A U.S. judge ruled on Thursday that a lawsuit filed by jailed CNRP official Meach Sovannara against Prime Minister Hun Sen’s eldest son, Hun Manet, for “torture through arbitrary, extra-legal and long-term detention” could move forward, a lawyer for the opposition figure said on Friday.
Mr. Sovannara, who is a U.S. citizen, is serving a 20-year prison sentence in Cambodia for charges widely perceived to be politically motivated. In April, his lawyers asked that Lieutenant General Manet and the Cambodian government face trial for damages resulting from Mr. Sovannara’s imprisonment.
During the lawsuit’s first hearing, Judge George Wu of the U.S. District Court of California in Los Angeles ruled that the case should move to the next stage of “jurisdictional discovery,” said Morton Sklar, Mr. Sovannara’s lawyer.
“In short, Judge Wu accepted our argument that jurisdictional discovery was the best method for obtaining factual information on the case,” Mr. Sklar said in an email.
“The result of this order is that it will open the door to securing important information disclosure from the Hun Sen government that has not been available before,” he said.
Although the case is still in a preliminary stage, Mr. Sklar said the ruling illustrated that the lawsuit had a “no nonsense judge” who was taking the case “very seriously.”
The lawyer told Radio Free Asia that the order paved the way for the Cambodian government to either cooperate with the court, or automatically lose the case.

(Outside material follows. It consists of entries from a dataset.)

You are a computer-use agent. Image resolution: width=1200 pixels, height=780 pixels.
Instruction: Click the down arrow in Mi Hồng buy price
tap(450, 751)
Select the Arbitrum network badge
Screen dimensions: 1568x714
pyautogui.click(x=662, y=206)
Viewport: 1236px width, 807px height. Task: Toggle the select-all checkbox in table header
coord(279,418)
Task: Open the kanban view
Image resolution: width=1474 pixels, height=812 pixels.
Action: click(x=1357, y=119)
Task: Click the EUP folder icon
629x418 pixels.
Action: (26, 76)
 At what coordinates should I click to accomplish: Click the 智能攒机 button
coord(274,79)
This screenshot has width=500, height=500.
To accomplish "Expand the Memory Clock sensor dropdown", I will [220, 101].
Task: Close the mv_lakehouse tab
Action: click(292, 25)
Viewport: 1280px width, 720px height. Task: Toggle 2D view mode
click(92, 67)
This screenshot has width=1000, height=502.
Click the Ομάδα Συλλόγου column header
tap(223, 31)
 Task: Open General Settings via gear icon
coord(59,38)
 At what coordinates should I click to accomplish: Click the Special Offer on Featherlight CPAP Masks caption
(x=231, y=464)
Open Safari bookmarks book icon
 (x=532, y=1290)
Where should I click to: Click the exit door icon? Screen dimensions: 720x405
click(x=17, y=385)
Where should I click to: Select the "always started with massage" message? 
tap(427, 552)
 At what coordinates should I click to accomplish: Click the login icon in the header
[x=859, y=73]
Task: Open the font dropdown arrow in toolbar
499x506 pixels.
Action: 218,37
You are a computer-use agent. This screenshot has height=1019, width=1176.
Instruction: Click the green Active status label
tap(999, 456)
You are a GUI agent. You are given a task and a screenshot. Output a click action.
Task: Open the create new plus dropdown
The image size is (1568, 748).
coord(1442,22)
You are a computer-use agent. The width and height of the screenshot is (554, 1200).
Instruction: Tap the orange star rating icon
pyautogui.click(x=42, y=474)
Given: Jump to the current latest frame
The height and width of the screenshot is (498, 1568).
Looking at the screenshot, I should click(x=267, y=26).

“The government of Cambodia and Hun Manet have a choice: Either they can agree and let the court-ordered jurisdictional discovery proceed, so that we can ask these questions and get the answers, or they could say: ‘No, we’re not going to participate in this,’ in which case, under the court rules, they have automatically lost the case and we have a verdict against both the government of Cambodia and Hun Manet,” Mr. Sklar told the broadcaster.
The Cambodian government last week sent a notice to the California court acknowledging that it had received the complaint, which means it is now an official party to the case, Mr. Sklar said in an email.
“This is the first step in the right direction towards holding the Hun Sen government accountable in the United States courts,” he said.
Contacted on Friday, government spokesman Phay Siphan said he had “no idea” how Lt. Gen. Manet—tipped by many to be his father’s successor—or the government would respond to requests for information.
Neither Lt. Gen. Manet nor his lawyer could be reached.
The April filing claims that the premier’s son, a graduate of the United States Military Academy in West Point, New York, was responsible for the violence that took place in Phnom Penh’s Freedom Park in July 2014, and for the subsequent arrest and imprisonment of Mr. Sovannara. The CNRP official received a 20-year sentence after being found guilty of insurrection due to his presence during the protest that descended into a street brawl between opposition supporters and government security guards.
The military and security forces that Lt. Gen. Manet oversees “were principally involved in maintaining order at the political demonstration in Freedom Park on July 15, 2014, [and] the attacks that were directed against the civilian demonstrators at that protest event,” the filing states.
That filing marks the first time that Lt. Gen. Manet has been accused of having a role in the violence, but offers no evidence to back up the claim.
In a related investigation, police in California have opened a case into allegations that Lt. Gen. Manet’s bodyguards attacked process server Paul Hayes as he attempted to hand court documents to the prime minister’s son outside a Long Beach restaurant in April.